• _Aufgabe_
Zitiere die folgende Auflistung vollständig und Zeile für Zeile unverändert.

==== Datensätze

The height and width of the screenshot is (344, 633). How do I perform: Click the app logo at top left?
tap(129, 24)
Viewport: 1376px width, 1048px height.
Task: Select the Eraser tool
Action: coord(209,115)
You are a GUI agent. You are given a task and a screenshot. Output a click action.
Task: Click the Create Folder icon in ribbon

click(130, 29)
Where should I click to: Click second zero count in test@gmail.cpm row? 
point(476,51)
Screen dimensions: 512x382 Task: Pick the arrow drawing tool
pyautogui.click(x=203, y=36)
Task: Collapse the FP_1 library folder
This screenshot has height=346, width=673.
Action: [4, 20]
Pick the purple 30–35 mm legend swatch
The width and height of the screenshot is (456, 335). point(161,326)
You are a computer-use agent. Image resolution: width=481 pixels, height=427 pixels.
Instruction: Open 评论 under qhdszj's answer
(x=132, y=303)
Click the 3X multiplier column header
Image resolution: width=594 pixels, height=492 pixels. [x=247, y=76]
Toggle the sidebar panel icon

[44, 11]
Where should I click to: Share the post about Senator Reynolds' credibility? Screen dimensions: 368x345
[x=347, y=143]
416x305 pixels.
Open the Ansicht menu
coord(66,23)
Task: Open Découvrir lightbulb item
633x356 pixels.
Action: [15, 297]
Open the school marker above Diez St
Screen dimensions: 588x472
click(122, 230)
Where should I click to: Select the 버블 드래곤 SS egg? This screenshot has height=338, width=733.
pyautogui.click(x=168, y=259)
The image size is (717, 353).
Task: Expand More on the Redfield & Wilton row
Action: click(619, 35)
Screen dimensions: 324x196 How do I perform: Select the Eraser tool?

========

• _Ergebnis_
The height and width of the screenshot is (344, 633). How do I perform: Click the app logo at top left?
tap(129, 24)
Viewport: 1376px width, 1048px height.
Task: Select the Eraser tool
Action: coord(209,115)
You are a GUI agent. You are given a task and a screenshot. Output a click action.
Task: Click the Create Folder icon in ribbon

click(130, 29)
Where should I click to: Click second zero count in test@gmail.cpm row? 
point(476,51)
Screen dimensions: 512x382 Task: Pick the arrow drawing tool
pyautogui.click(x=203, y=36)
Task: Collapse the FP_1 library folder
This screenshot has height=346, width=673.
Action: [4, 20]
Pick the purple 30–35 mm legend swatch
The width and height of the screenshot is (456, 335). point(161,326)
You are a computer-use agent. Image resolution: width=481 pixels, height=427 pixels.
Instruction: Open 评论 under qhdszj's answer
(x=132, y=303)
Click the 3X multiplier column header
Image resolution: width=594 pixels, height=492 pixels. [x=247, y=76]
Toggle the sidebar panel icon

[44, 11]
Where should I click to: Share the post about Senator Reynolds' credibility? Screen dimensions: 368x345
[x=347, y=143]
416x305 pixels.
Open the Ansicht menu
coord(66,23)
Task: Open Découvrir lightbulb item
633x356 pixels.
Action: [15, 297]
Open the school marker above Diez St
Screen dimensions: 588x472
click(122, 230)
Where should I click to: Select the 버블 드래곤 SS egg? This screenshot has height=338, width=733.
pyautogui.click(x=168, y=259)
The image size is (717, 353).
Task: Expand More on the Redfield & Wilton row
Action: click(619, 35)
Screen dimensions: 324x196 How do I perform: Select the Eraser tool?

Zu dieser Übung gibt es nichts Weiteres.